Após a decisão do ministro Alexandre de Moraes, do Supremo Tribunal Federal (STF), de suspender os efeitos da Lei da Dosimetria, o líder do PL, Sóstenes Cavalcante (RJ), anunciou uma proposta de emenda à Constituição (PEC) de anistia “ampla, geral e irrestrita” aos golpistas do 8 de Janeiro e ao ex-presidente Jair Bolsonaro, preso por também atentar contra a democracia. Em outra frente, parlamentares intensificaram a mobilização para a votação da PEC que limita decisões monocráticas de ministros.

O pastor deputado Sóstenes Cavalcante disse estar colhendo assinaturas para a PEC da Anistia — são necessárias ao menos 171.

Marcel Van Hattem (NOVO), declarou que a oposição pretende pressionar o presidente da Câmara, Hugo Motta (Republicanos-PB), para pautar a matéria. “Nós vamos cobrar o Hugo Motta que paute a PEC das decisões monocráticas pelo fim delas”, afirmou.

A base governista reagiu. A deputada federal Maria do Rosário (PT-RS) afirmou que as críticas da oposição ao STF fazem parte de uma estratégia para tensionar as instituições.

“A estratégia da oposição é sempre atacar os poderes institucionais para criar uma sensação de caos e abuso de autoridade, usada para tentar justificar a ruptura e violência contra o sistema”, acusou.

A parlamentar saiu em defesa da decisão do ministro sobre a Lei da Dosimetria. “O ministro Alexandre de Moraes tomou a decisão de suspender a lei porque a Constituição impõe. Nós alertamos que a sessão e a matéria são inconstitucionais e temos Adin (ação direta de inconstitucionalidade) contra ambas”, afirmou.

Flavio Dino rebate

O ministro Flávio Dino (STF), publicou artigo no qual defende o modelo adotado pela Corte. O magistrado rebateu críticas sobre um suposto excesso de poder individual no Supremo e sustentou que as decisões monocráticas são essenciais para garantir agilidade ao Judiciário diante do elevado volume de processos.

Segundo Dino, o instrumento está previsto no ordenamento jurídico e não decorre de “um suposto pendor autoritário ou de personalismos de julgadores”. “Tal sistema busca propiciar mais velocidade no Judiciário e maior segurança jurídica, com decisões coerentes em casos iguais ou similares.
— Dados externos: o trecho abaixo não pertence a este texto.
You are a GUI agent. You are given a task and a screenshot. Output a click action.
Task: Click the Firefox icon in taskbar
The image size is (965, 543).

Vale lembrar que tais decisões monocráticas podem ser submetidas ao Colegiado, mediante recurso das partes”, escreveu, no artigo, publicado na revista CartaCapital.
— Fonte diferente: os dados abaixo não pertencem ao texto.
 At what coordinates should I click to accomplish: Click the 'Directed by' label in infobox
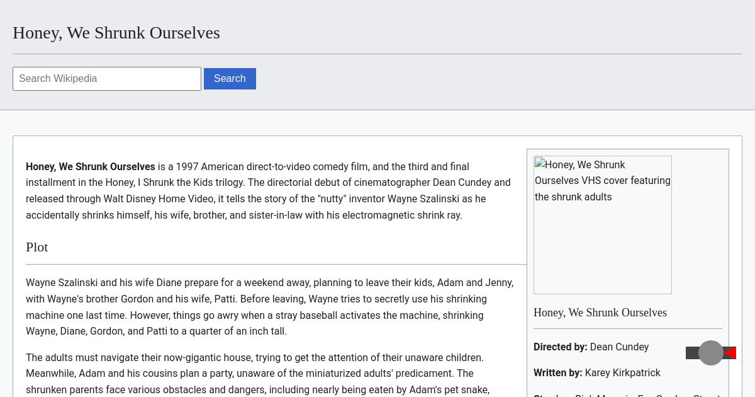(x=560, y=347)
Dino também apresentou números para sustentar a defesa do modelo. De acordo com ele, o STF julga, em média, mais de 2,3 mil processos por mês nos colegiados da Corte, entre plenário e turmas. Para ele, sem a possibilidade de decisões individuais dos relatores, o tribunal enfrentaria um cenário de demora que comprometeria casos urgentes.
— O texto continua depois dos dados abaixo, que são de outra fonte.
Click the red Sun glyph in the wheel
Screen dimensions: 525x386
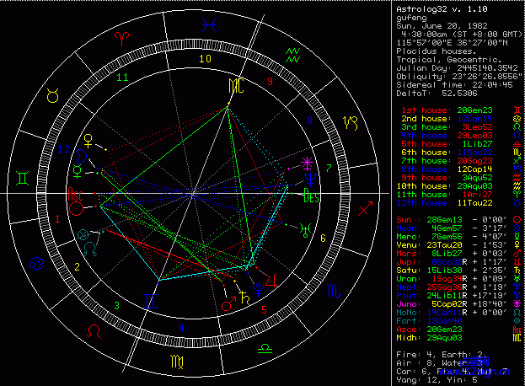pos(77,206)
No texto, Dino destacou que as decisões individuais refletem, na maior parte das vezes, o entendimento predominante da Corte. Segundo dados citados pelo ministro, em 97% dos recursos apresentados contra decisões monocráticas no ano passado, os colegiados mantiveram o posicionamento do relator.

“A imensa maioria das decisões monocráticas espelha a posição do Colegiado, não a vontade individual de cada julgador. Também caem por terra, dessa forma, dois outros tortuosos raciocínios: o de que os ministros dão muitas decisões monocráticas só para, em seguida, conceder dezenas de entrevistas e o fundamento da afirmação de que os ‘abusos nas monocráticas’ derivaria do desejo de acumular ‘poder pessoal'”, afirmou.

O magistrado ainda associou o aumento da influência do STF às crises institucionais enfrentadas pelos demais Poderes nas últimas décadas. Para Dino, o fortalecimento do protagonismo da Corte ocorreu em razão das altas demandas assumidas pelo tribunal ante impasses políticos e jurídicos.